Smith may well have the esthetic sensibility for such a subtle renovation. Her own photographs, as well as her recent and very popular memoir, Just Kids, show a loving reverence for faintly disheveled images of mystery and the architecture of the distant past, as any visitor to her recent exhibitions at Robert Miller Gallery is well aware. Smith is having a major museum survey at her work this fall at the Wadsworth Atheneum in Hartford, Conn. "Patti Smith: Camera Solo," Oct. 21, 2011-Feb. 19, 2012, includes 60 black-and-white photographs and two installations.

Smith herself is only one of many famed former residents of the Chelsea Hotel. At present, about 100 permanent tenants remain in the building. Artworks have been stripped from the hotel's lobby and hallways, and the doors to empty rooms have been locked shut and white-washed, much to the dismay of the authors of the Chelsea Hotel Blog. The fate of the missing artworks is unknown -- paintings by Donald Baechler, Sandro Chia and Larry Rivers were among those prominent in the lobby -- though one work, a reclining nude by Akbar Padamsee (b. 1928), was sold at Sotheby's New York in March for a record $1.4 million.

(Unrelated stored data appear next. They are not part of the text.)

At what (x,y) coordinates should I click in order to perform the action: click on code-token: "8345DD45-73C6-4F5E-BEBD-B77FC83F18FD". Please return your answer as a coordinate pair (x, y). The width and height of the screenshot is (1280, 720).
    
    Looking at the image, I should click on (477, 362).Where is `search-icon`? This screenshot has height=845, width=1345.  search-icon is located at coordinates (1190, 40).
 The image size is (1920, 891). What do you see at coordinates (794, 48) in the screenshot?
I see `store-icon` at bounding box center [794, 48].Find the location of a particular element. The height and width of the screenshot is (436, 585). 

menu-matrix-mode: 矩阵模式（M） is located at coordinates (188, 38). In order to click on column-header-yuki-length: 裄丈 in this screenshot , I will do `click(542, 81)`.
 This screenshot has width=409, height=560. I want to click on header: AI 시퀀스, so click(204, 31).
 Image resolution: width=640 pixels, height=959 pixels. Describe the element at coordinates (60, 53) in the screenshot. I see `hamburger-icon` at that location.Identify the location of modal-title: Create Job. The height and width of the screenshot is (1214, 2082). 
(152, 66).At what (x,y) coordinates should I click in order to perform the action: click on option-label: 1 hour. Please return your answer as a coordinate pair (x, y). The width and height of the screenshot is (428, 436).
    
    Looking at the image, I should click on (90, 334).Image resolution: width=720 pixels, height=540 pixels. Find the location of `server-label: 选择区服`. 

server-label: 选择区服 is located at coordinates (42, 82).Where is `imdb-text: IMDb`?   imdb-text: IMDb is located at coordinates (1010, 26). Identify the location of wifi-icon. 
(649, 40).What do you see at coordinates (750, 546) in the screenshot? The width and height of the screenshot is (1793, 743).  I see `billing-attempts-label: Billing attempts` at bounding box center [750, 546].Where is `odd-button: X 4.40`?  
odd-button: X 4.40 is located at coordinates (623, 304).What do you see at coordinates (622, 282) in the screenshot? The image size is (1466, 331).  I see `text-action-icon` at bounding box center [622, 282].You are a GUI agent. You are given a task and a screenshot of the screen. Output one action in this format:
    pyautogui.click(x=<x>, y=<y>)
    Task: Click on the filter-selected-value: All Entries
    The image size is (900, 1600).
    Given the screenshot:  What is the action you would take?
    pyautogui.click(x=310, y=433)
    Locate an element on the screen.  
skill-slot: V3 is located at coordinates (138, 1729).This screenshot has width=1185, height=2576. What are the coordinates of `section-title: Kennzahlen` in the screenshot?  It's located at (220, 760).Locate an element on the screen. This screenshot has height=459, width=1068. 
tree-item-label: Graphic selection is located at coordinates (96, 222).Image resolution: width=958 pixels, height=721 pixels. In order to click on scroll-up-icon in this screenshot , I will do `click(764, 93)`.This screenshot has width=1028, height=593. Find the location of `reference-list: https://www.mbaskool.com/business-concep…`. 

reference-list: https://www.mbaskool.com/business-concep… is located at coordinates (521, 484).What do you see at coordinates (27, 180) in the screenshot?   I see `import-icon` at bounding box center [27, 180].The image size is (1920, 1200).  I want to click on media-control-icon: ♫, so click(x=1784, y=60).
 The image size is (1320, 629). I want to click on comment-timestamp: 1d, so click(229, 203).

Meanwhile, plenty of artists and other art-world types are still resident at the Chelsea as long-term tenants, though what lies ahead remains uncertain. "The new management hasn't really told us anything," one resident told Artnet News. "Though it has moved to evict some tenants, and is in litigation with many others." Among the tenants are Rene Ricard, T Magazine editor Sally Singer, artists Philip Taaffeand Michele Zalopany and the art dealer Peter Miller.